When it launched in 2014, racing video game The Crew differentiated itself from existing games such as Forza Horizon 2 by emphasizing its social aspect: Unlike other racing games, it could be with (or against) friends online as well as alone. To communicate this to its target audience of male game players 18 to 34 years old, The Crew and agency Ubisoft teamed with Comcast, which wanted to emphasize the speed of its Xfinity internet service—an appropriate tie-in for a game based on the need for speed.
Because college students and fans of college football are key segments of the target audience, The Crew sent to trucks to the campuses of colleges involved in 13 of the biggest NCAA football rivalries in the week prior to the big games. The trucks enabled four attendees at a time to try out the game for themselves while connected with the nearby players. Winners received a T-shirt and a chance to compete against players from their school’s rival college, with the winning team on game day walking away with Xbox One consoles.
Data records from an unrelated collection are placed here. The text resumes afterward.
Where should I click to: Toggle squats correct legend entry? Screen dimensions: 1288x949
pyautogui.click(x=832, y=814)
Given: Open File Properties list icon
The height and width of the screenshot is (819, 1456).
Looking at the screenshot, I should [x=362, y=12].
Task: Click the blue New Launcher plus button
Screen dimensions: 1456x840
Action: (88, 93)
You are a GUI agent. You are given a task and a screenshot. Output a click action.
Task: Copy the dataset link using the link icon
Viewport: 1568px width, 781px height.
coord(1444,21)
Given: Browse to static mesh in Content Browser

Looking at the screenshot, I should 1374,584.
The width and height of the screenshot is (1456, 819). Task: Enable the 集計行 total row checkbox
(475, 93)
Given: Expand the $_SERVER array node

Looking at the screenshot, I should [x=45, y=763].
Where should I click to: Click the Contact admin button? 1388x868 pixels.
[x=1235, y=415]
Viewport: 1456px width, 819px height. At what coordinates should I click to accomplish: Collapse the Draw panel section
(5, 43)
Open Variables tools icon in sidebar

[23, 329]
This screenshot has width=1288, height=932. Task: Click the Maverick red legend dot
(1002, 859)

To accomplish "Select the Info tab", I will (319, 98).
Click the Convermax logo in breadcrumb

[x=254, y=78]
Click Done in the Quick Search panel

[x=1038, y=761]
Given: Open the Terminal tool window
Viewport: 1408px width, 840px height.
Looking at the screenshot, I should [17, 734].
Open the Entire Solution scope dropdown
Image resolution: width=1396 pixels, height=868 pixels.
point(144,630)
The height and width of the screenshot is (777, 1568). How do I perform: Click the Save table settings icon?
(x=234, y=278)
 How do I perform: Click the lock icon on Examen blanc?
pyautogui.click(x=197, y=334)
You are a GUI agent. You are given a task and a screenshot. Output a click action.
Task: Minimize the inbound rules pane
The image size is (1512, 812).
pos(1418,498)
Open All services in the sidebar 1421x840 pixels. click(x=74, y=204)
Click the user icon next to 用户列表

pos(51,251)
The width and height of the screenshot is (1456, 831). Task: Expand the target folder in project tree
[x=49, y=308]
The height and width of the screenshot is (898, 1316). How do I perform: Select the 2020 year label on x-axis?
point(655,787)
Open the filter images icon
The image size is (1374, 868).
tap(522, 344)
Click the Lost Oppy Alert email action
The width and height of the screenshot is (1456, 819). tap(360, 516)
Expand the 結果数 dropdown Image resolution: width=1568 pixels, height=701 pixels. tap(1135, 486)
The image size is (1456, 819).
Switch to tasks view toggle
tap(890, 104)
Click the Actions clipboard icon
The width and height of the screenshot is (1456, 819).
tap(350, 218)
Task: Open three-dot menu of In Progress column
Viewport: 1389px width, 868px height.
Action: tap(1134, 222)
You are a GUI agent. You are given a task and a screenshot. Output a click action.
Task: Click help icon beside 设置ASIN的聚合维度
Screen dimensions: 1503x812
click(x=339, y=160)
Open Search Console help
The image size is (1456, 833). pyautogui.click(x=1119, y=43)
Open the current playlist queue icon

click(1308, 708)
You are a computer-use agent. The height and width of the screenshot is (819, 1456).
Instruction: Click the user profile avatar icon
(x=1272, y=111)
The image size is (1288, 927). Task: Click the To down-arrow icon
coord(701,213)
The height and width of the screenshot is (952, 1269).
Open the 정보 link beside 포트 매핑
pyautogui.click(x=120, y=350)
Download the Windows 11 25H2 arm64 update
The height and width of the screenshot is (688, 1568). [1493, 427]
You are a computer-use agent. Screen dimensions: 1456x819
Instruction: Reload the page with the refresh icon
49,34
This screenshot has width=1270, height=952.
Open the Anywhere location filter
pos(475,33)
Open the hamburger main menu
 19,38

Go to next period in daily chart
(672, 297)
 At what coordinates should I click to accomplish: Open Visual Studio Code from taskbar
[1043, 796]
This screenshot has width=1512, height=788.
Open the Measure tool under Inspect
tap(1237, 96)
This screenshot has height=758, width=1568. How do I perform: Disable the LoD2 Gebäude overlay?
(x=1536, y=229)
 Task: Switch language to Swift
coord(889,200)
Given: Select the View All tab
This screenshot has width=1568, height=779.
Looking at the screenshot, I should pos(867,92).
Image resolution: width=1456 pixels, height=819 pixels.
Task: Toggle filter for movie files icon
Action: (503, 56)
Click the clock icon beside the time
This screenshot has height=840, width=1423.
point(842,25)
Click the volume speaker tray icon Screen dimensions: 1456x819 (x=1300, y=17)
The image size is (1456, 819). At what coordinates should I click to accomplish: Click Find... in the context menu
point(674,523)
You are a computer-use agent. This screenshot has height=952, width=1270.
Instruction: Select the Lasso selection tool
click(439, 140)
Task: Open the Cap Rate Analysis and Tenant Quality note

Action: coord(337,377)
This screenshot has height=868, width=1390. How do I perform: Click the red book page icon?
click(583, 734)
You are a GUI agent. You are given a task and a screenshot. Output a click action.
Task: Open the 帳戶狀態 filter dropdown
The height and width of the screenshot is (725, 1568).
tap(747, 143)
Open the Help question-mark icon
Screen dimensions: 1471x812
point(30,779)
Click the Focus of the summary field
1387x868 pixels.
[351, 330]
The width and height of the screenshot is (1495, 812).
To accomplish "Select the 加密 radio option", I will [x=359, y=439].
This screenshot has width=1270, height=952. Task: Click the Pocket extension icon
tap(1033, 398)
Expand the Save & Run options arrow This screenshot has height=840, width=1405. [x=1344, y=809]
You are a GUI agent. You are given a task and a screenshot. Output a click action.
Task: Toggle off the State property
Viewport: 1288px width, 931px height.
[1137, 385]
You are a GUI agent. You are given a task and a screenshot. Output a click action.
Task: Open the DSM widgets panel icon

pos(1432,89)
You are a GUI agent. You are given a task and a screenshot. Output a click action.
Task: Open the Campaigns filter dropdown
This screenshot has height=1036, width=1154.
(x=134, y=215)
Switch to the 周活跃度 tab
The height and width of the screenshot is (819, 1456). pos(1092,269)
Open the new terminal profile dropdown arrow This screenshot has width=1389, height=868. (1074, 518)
While attendees waited their turn to try The Crew for themselves, they could watch highlights of the game on truck monitors.
Cobranded TV spots for The Crew and Comcast ran during ESPN’s NCAA football coverage and other cable channels, touting the Xfinity Speed Challenge: Players could have their score uploaded on a dedicated website’s leaderboard, and the highest scorers on each game platform (Xbox One, PS4, and PC) would win a year’s worth of gas and games.
More than 7,400 people played The Crew at the campus mobile stations, and the six-week tour generated more than 2.6 million digital and social media impressions. The Xfinity Speed Challenge exceeded the goal for entries by 229%. All told, sales of The Crew during its first month exceeded those for Forza Horizon 2 during its first month by more than 42%, making the campaign a runaway winner.